То же самое можно сказать о «Воскрешении Лазаря», где в пленительном образе Марии больше трогательности, беззащитности, доверчивости, чем в подобной же иконе Благовещенского собора.
Уверенность и человечность кисти здесь подтверждены, но не служат средством для выражения каких-либо новых мыслей и эмоций.
Значения иконы это умалить не может. Но убеждает в том, что больших усилий для ее создания Рублеву (если «Воскрешение Лазаря» писал он) не понадобилось.
Большинство же остальных икон вне сомнения принадлежит ученикам Андрея Рублева.
Ученикам верным, последователям умным, помощникам прекрасным, но художникам вполне самостоятельным.
Возможно, одним и тем же мастером выполнены фигура Николая-чудотворца и «Причащение хлебом», где образы трактованы довольно сухо, а лики апостола Петра и Николая, похожие на лица крестьян, говорят о вполне определенных симпатиях автора, намекают на его происхождение из народа.
В «Положении во гроб» другой мастер стремится передавать сильные душевные движения. Бесконечна и нежна здесь скорбь матери, непередаваемо отчаяние жен, но иконе не хватает полноты рублевского лиризма, она звучит трагично.
Изумительны «Жены у гроба», икона, возглашающая радость победы над смертью, с ее тремя женами-мироносицами, ангелом, повелительно взметнувшим ослепительно белое крыло над пустым саркофагом Христа, и расступившимися перед крылом горами.

_ _ _ _ _

- Задание 1:
Кому, согласно отрывку об иконах, вне сомнения принадлежит большинство остальных икон?

- Предоставленные записи:
_ _ _ _ _

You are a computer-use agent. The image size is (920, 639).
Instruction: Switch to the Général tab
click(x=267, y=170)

_ _ _ _ _

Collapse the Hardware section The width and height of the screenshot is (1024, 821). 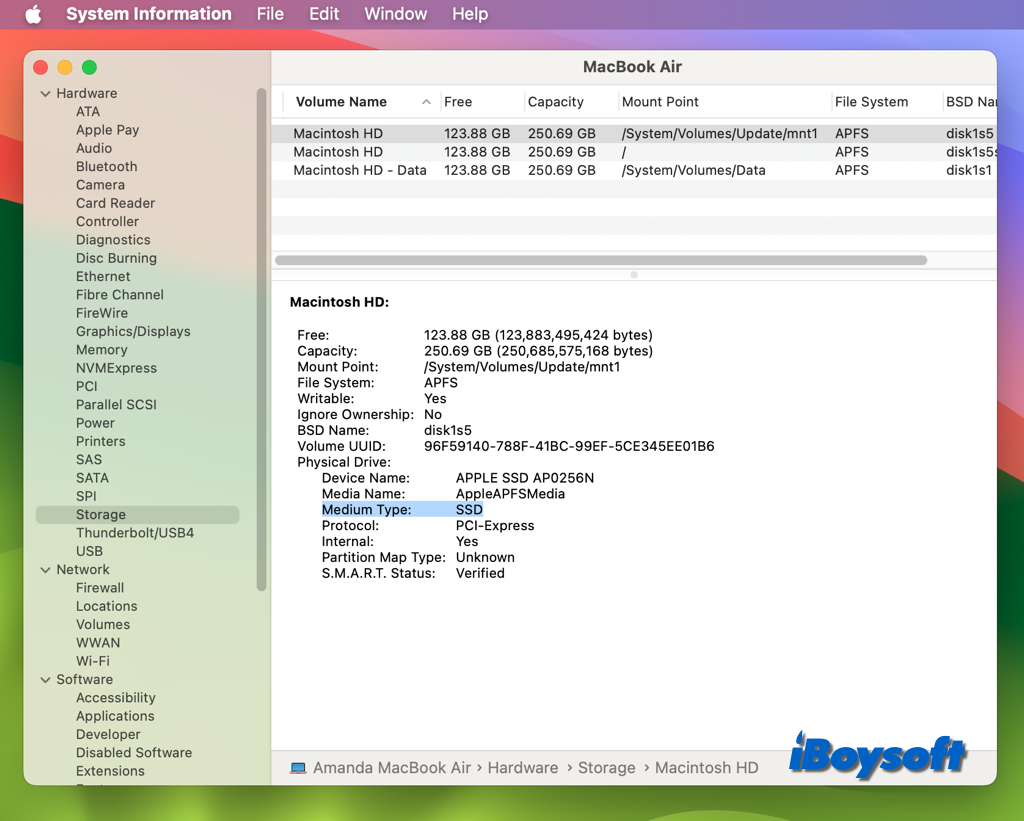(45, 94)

_ _ _ _ _

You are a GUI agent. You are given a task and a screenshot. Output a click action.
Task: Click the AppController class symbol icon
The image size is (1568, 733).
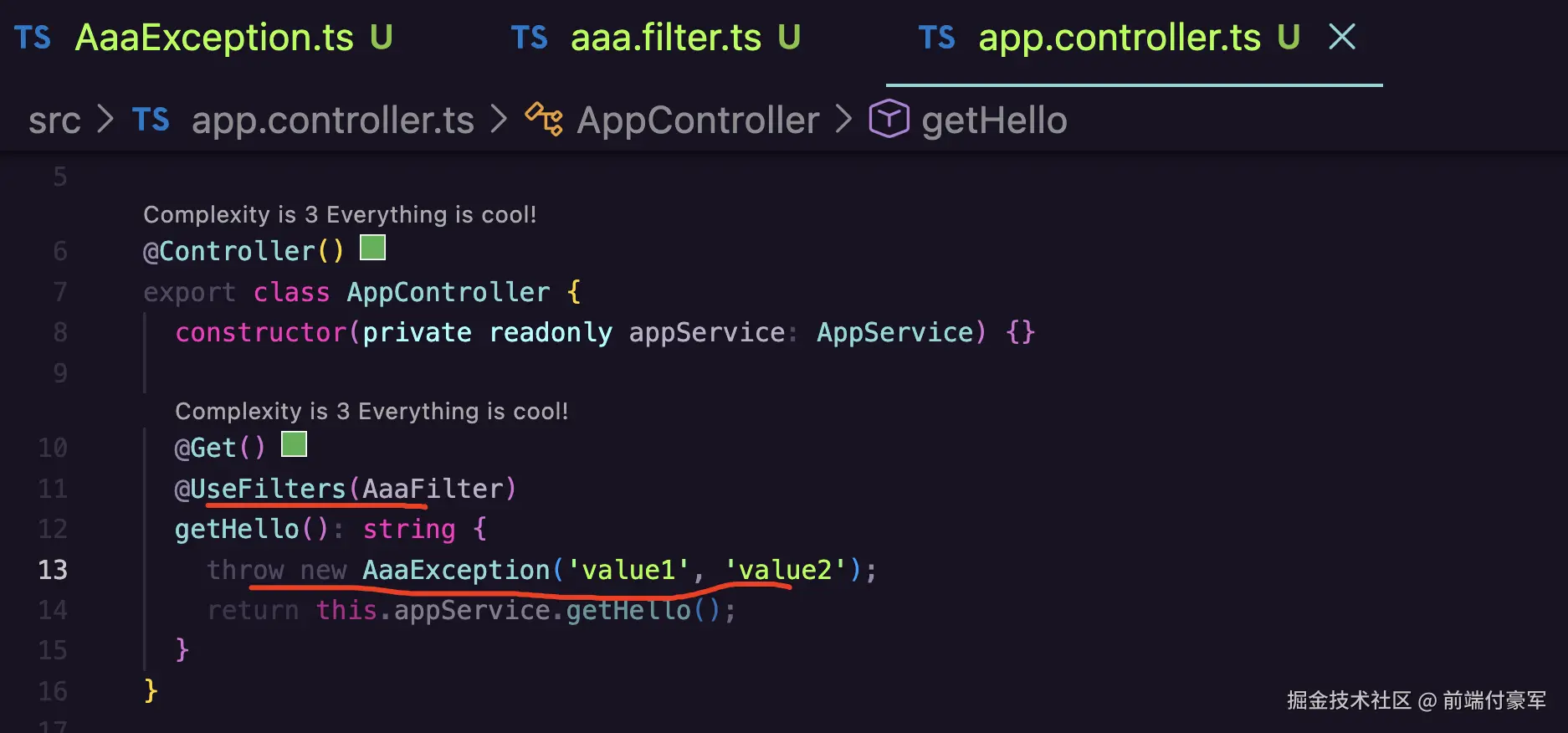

_ _ _ _ _

- Задание 2:
Измените в листинге строки начиная со строки с «You are a GUI» и вплоть до строки с «The image size is (1568, 733).»: поставьте «web agent» вместо «GUI agent», ничего больше не трогая. Выпишите только эти строки.

- Письменное решение 1:
Ученикам Андрея Рублева.

- Письменное решение 2:
You are a web agent. You are given a task and a screenshot. Output a click action.
Task: Click the AppController class symbol icon
The image size is (1568, 733).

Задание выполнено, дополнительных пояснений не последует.